The conflict in Ukraine has brought back to the forefront an international justice system that had been in decline, rehabilitating it as a strategic instrument of international relations, of conflict resolution, and even as an unarmed means of winning a war. From the very first days of the Russian invasion, the Ukrainian authorities were able to activate all the instruments of international justice (International Criminal Court, International Court of Justice, European Court of Human Rights), to mobilise the cooperation of States in support of the Ukrainian national justice system, with in particular strong American and British support, or in the regional framework of Eurojust. The ICC prosecutor quickly realised the opportunity to enhance the role of the court, and the sudden willingness of several of its key donors, such as the European Union states, to strengthen the ICC and forget its many shortcomings, in particular the fact that the prosecutor's office, which has been dealing with the Ukrainian case since April 2014, had not taken the slightest action in eight years on this situation.

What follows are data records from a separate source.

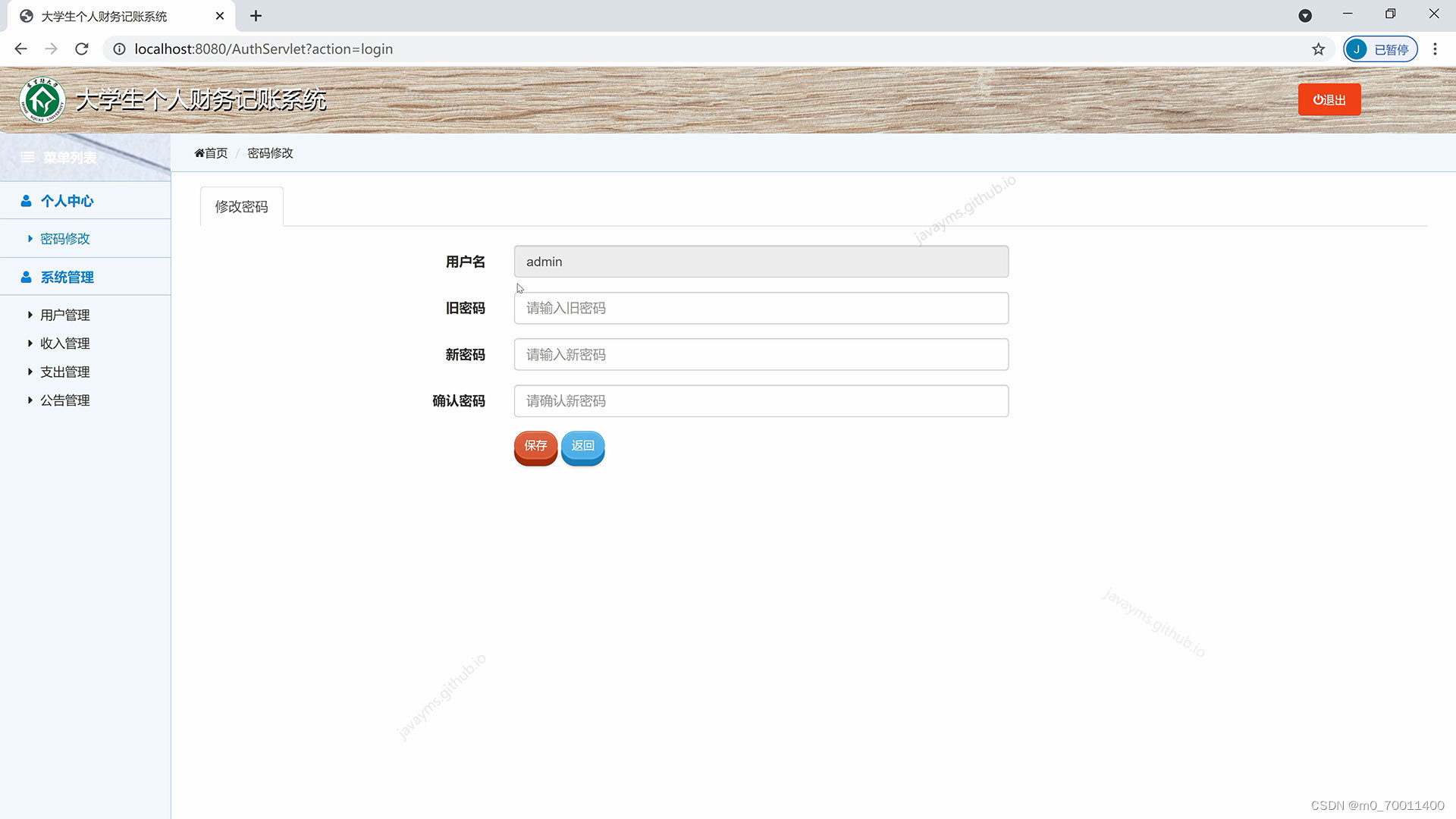Open the 密码修改 sidebar menu item
This screenshot has height=819, width=1456.
(65, 238)
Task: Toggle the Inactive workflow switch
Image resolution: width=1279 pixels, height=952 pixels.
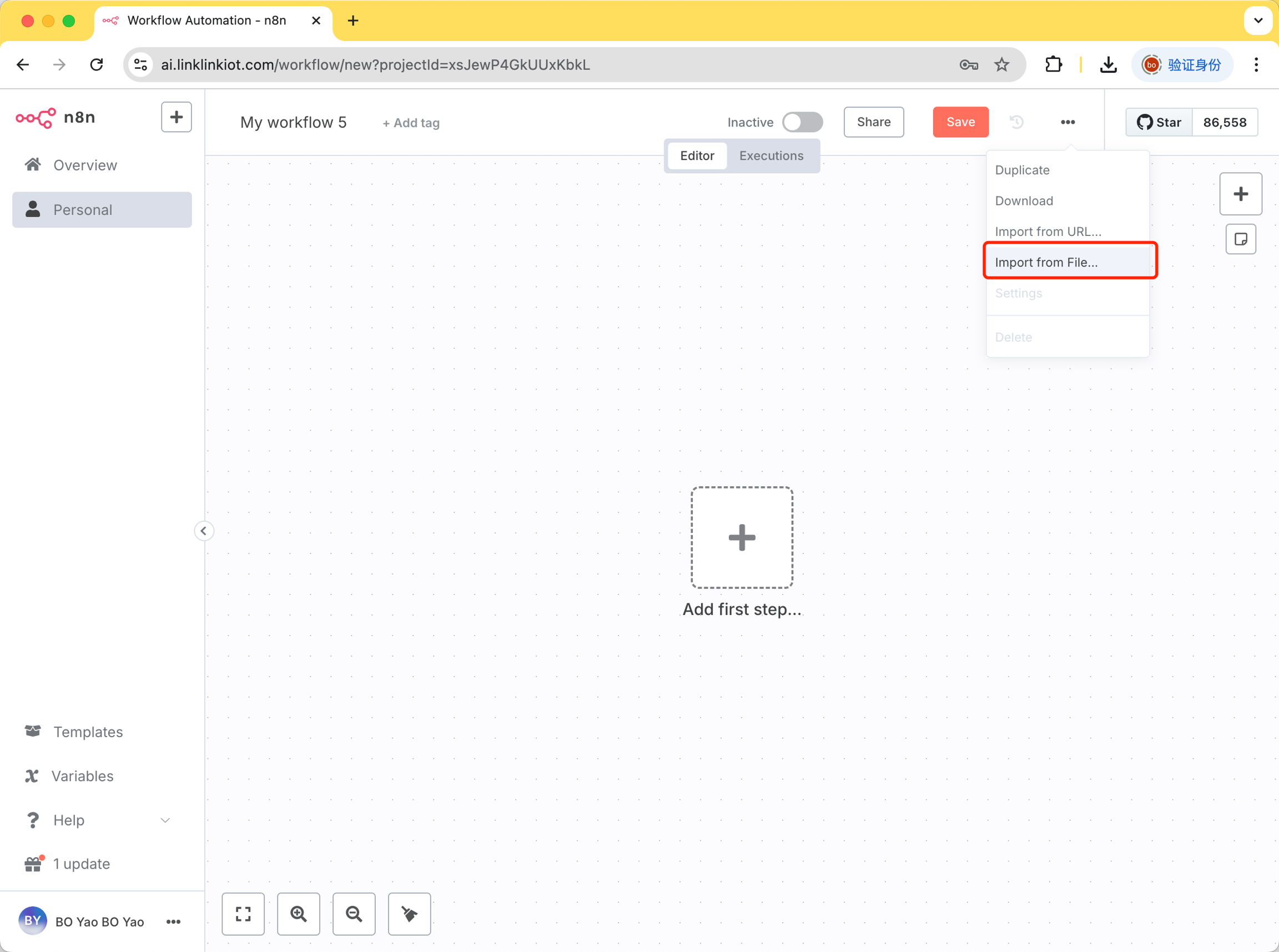Action: coord(802,122)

Making a mark on public opinion
Khan was thus able to mobilise a strike force of 46 international investigators for his investigations in Ukraine alone, a record. He obtained new financial resources. And he has managed to remain an important player in the judicial game, making four visits to the field, appearing with Ukrainian prosecutors at the scene of high-profile war crimes or in meetings in Kyiv with President Volodymyr Zelensky. But he also knows that his credibility, and that of the ICC, will depend on the concrete results he achieves. By submitting arrest warrants to the judges a year after the Russian invasion, Khan wants to demonstrate that, under his leadership, investigations can be carried out effectively and in a timely manner. By focusing primarily on children’s forced transfer and the illegal destruction of civilian infrastructure, he is choosing emotionally charged crimes that can powerfully evoke solidarity with vulnerable Ukrainian populations and make an impression on public opinion.
The prosecutor's action will inevitably cause a political shock at first. But the Court remains vulnerable to stalling, not least because of the risk of having no Russian defendants in the box and being under pressure to trace its accusations to officials at the highest level of the Russian state.